Aufgabe 1:
Gib die folgenden Zeilen der Datensätze unverändert aus: Beginne am Anfang der Datensätze und höre nach der Zeile auf, die „Action: 169,108“ enthält. Lass die Bilder in deiner Antwort weg.

**** Textblock

Titanic und Charlie Hebdo
Das völkerverständigende Satire-Massaker

„Titanic“ und „Charlie Hebdo“
„Titanic“ und „Charlie Hebdo“ | © TITANIC/Hintner/Riegel

Deutsche und französische Mitarbeiter der Satiremagazine „Titanic“ und „Charlie Hebdo“ treffen sich zum „endgültigen völkerverständigenden Satire-Massaker“: Wer immer schonmal wissen wollte, wie sicher Satiriker heute leben und was für Franzosen eigentlich lustig ist – hier die Antworten der deutschen und französischen Spitzfedern.

Im Januar 2015 hielt die westliche Welt den Atem an, als bewaffnete Islamisten die Redaktion von Charlie Hebdo stürmten und dort ein Blutbad anrichteten. Das bis dahin nur regional bekannte französische Satiremagazin war plötzlich in aller Munde und der Satz „Je suis Charlie“ wurde zum Slogan einer weltweiten Solidaritätswelle.

Mittlerweile hat das Magazin auch einen deutschen Ableger. Anlässlich der Frankfurter Buchmesse 2017 lud das deutsche Satiremagazin Titanic seine Redakteure und eine Karikaturistin von Charlie Hebdo Deutschland zu einer öffentlichen Lesung ein. Natürlich war das Attentat immer noch DAS beherrschende Thema, aber die Satiriker gingen auch auf andere Inhalte ein:
 
„Nur tote Satiriker sind gute Satiriker“, oder: Wieso kennt man in Deutschland eigentlich „Charlie Hebdo“?
„Beliebt wurde das Heft in Deutschland wohl vor allem deshalb, weil elf Mitarbeiter wegen Mohammed-feindlicher Karikaturen von Islamisten ermordet wurden“, stichelt Tim Wolff, Chefredakteur der Titanic. „Ein Vorgang der hierzulande als Auszeichnung für Satiriker zu gelten scheint, in missverstandener Anerkennung der alten Tucholsky-Maxime ‚Nur tote Satiriker sind gute Satiriker‘.“
 
Seit Dezember 2016 erscheint eine deutsche Ausgabe von Charlie Hebdo, für die ein deutschsprachiges Grafikteam eigene Karikaturen entwirft. Allzu deutsch will man dann aber doch nicht sein: Die deutschen Texte sind allesamt Übersetzungen aus der französischen Ausgabe, und auch das deutsche Redaktionsteam sitzt beim großen Bruder in Paris.

********

Aufgabe 2:
Beantworte die folgenden Fragen zum Text über Titanic und Charlie Hebdo.
(a) Wann stürmten bewaffnete Islamisten die Redaktion von Charlie Hebdo?
(b) Anlässlich welcher Veranstaltung lud Titanic zu einer öffentlichen Lesung ein?
(c) Wo sitzt das deutsche Redaktionsteam von Charlie Hebdo?

**** Inhalt der Datensätze

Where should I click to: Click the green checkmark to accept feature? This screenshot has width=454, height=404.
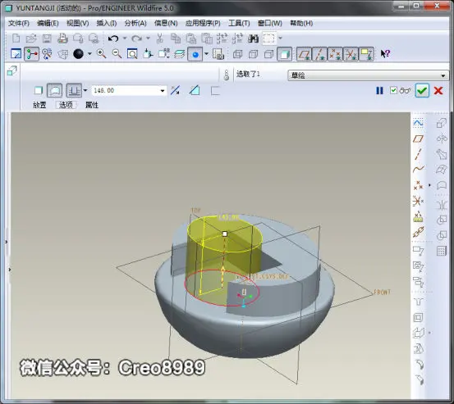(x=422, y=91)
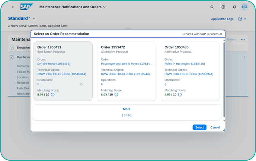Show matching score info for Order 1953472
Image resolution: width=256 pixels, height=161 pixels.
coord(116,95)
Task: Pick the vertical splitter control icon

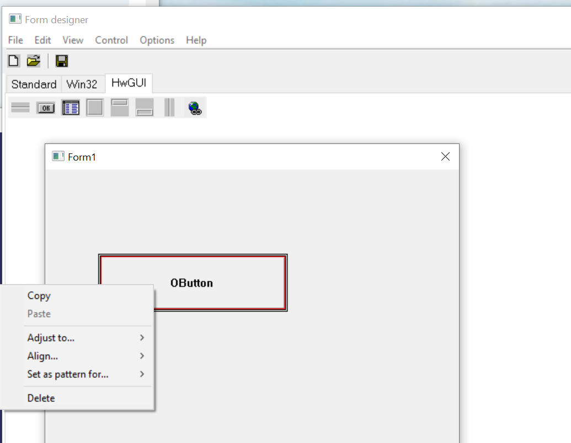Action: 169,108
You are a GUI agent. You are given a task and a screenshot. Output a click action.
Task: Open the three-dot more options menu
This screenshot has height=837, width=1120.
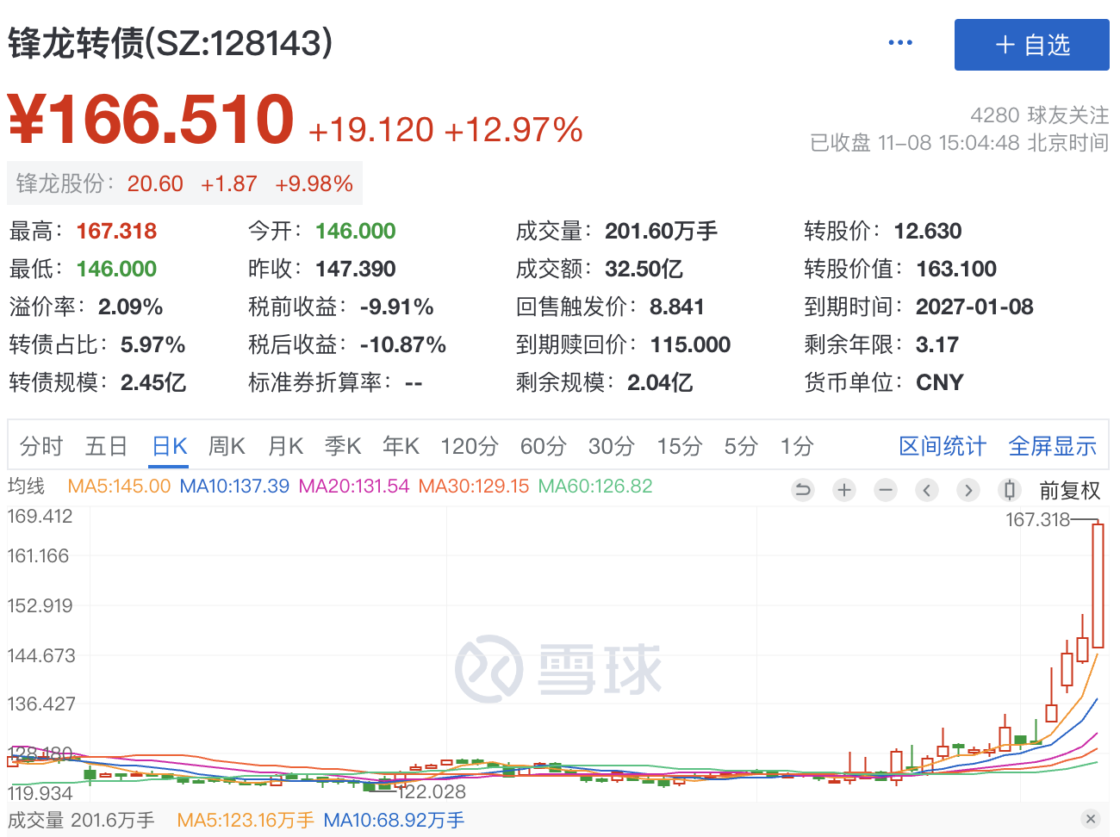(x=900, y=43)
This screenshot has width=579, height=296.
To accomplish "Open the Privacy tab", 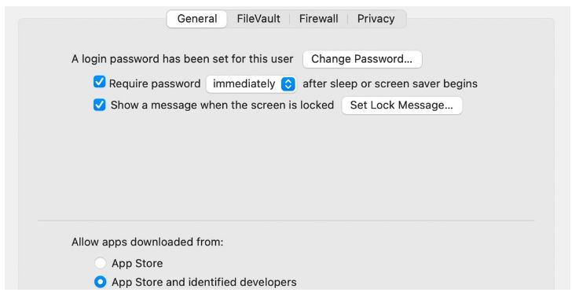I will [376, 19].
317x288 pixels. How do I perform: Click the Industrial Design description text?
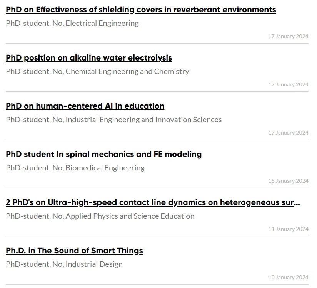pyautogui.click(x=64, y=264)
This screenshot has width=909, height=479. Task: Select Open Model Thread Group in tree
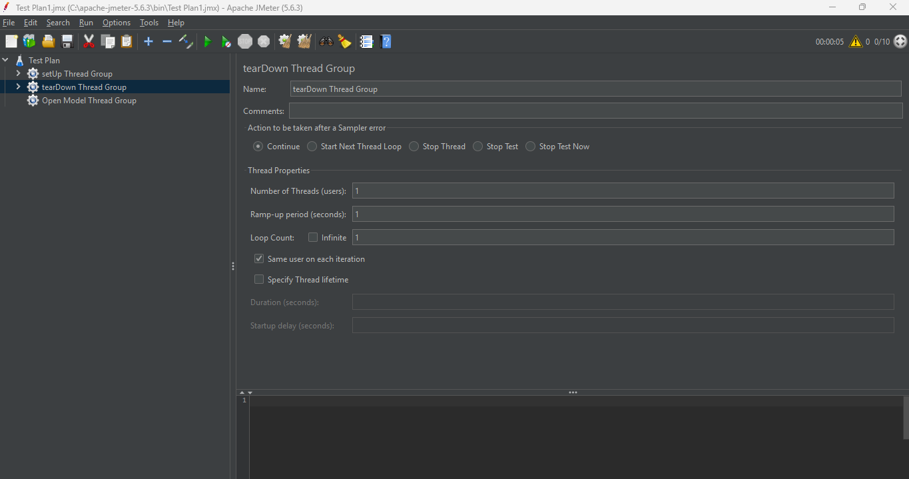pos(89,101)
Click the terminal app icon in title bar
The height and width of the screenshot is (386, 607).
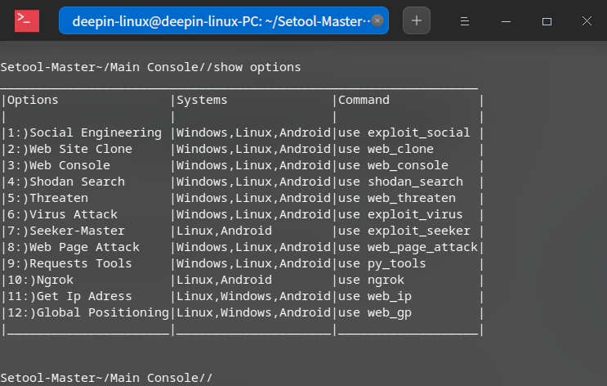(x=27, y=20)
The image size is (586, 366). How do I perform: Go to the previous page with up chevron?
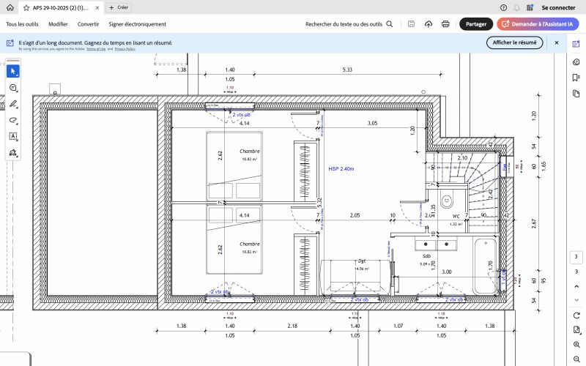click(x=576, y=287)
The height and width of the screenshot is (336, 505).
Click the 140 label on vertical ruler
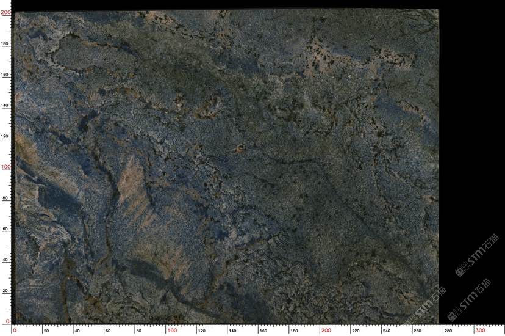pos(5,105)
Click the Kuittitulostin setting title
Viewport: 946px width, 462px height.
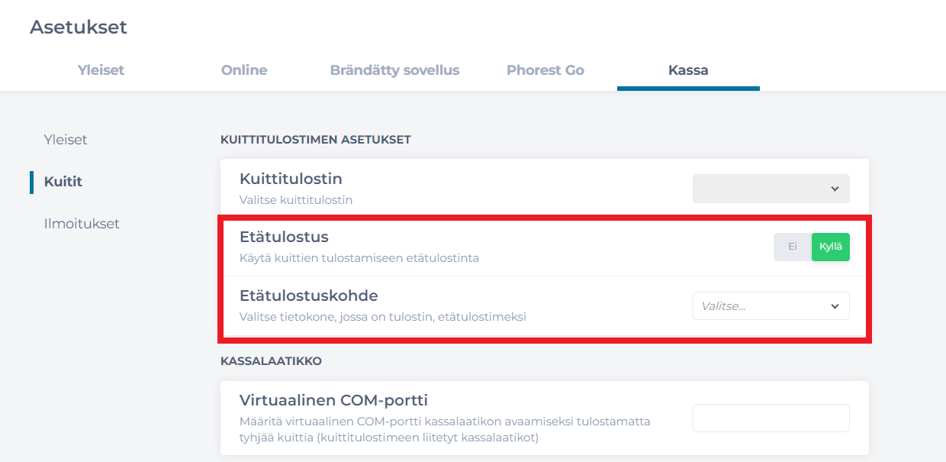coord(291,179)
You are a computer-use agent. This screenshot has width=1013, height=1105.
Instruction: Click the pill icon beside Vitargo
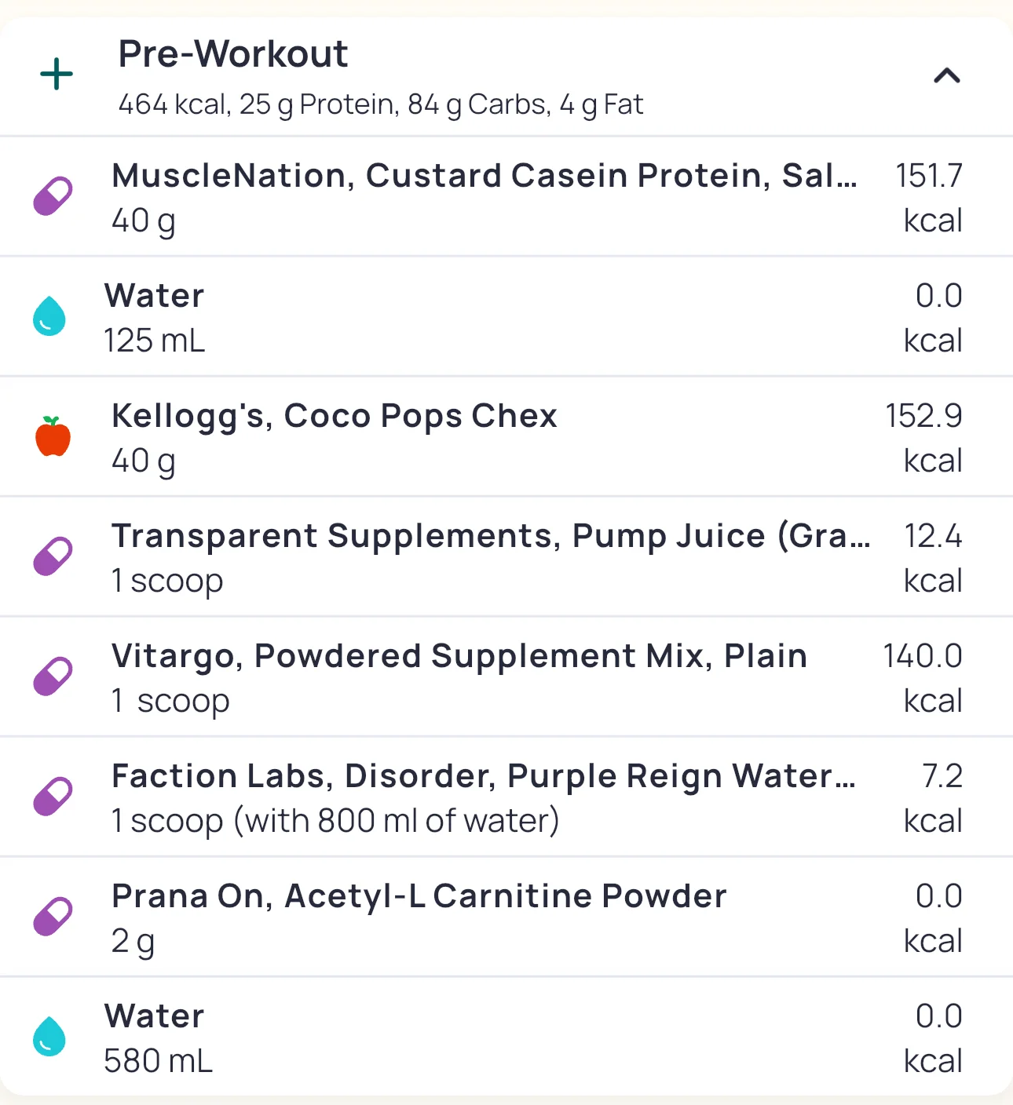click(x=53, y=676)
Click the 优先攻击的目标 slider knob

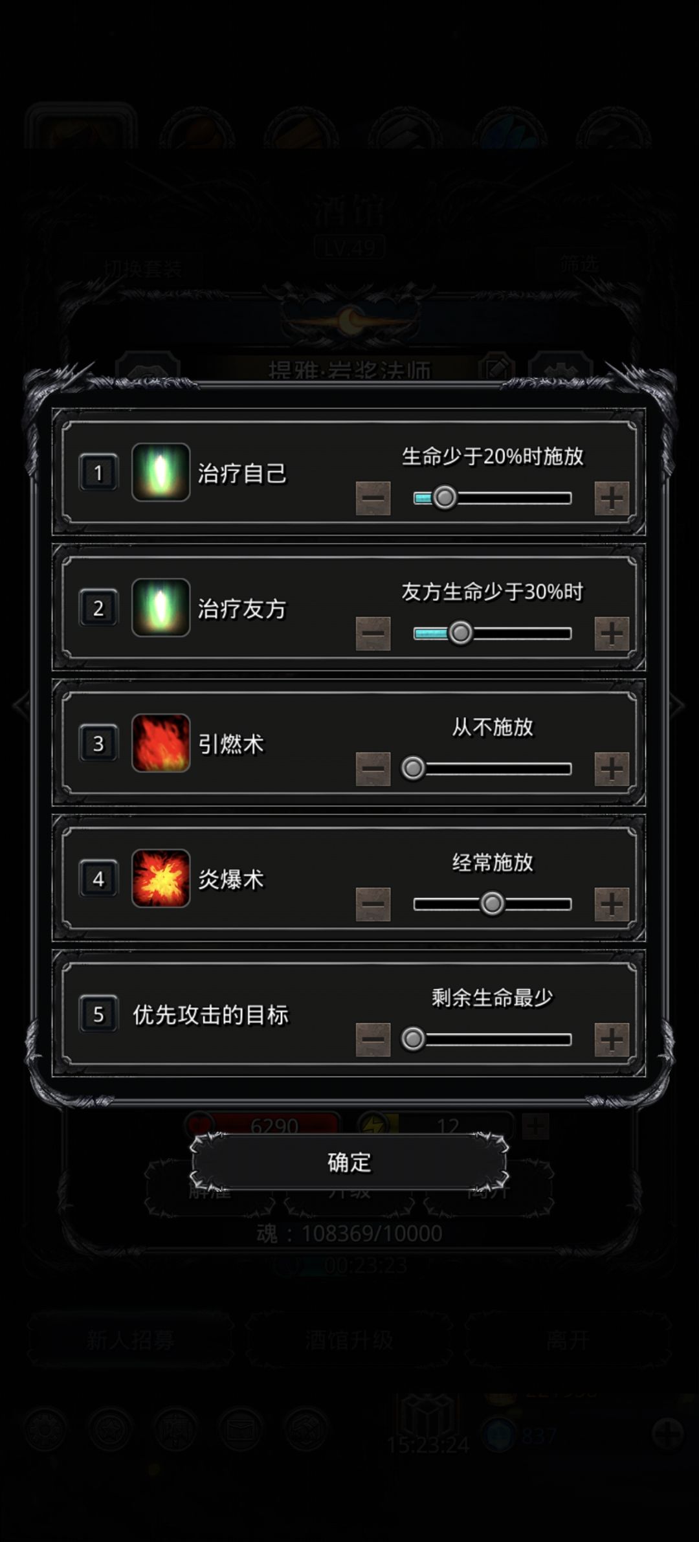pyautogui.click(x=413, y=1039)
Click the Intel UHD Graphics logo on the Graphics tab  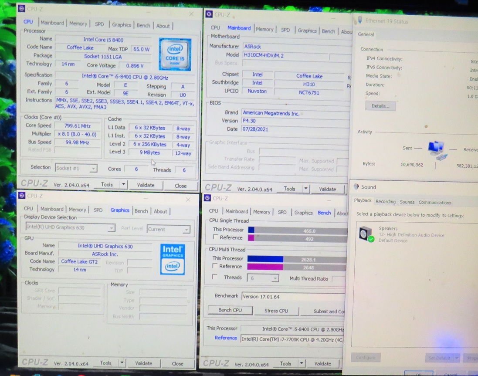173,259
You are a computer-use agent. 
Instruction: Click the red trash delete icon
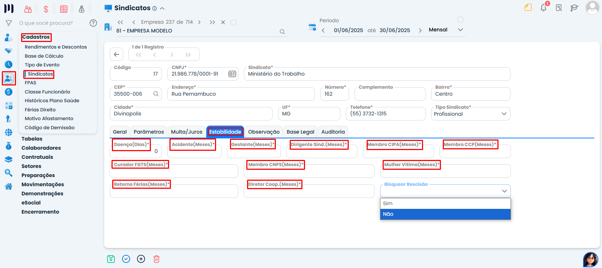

********

Korrekte Ausgabe 1:
Where should I click to: Click the green checkmark to accept feature? This screenshot has width=454, height=404.
(x=422, y=91)
Show matching score info for Order 1953472
Image resolution: width=256 pixels, height=161 pixels.
coord(116,95)
Task: Pick the vertical splitter control icon

Action: 169,108

Korrekte Ausgabe 2:
(a) Im Januar 2015.
(b) Anlässlich der Frankfurter Buchmesse 2017.
(c) In Paris.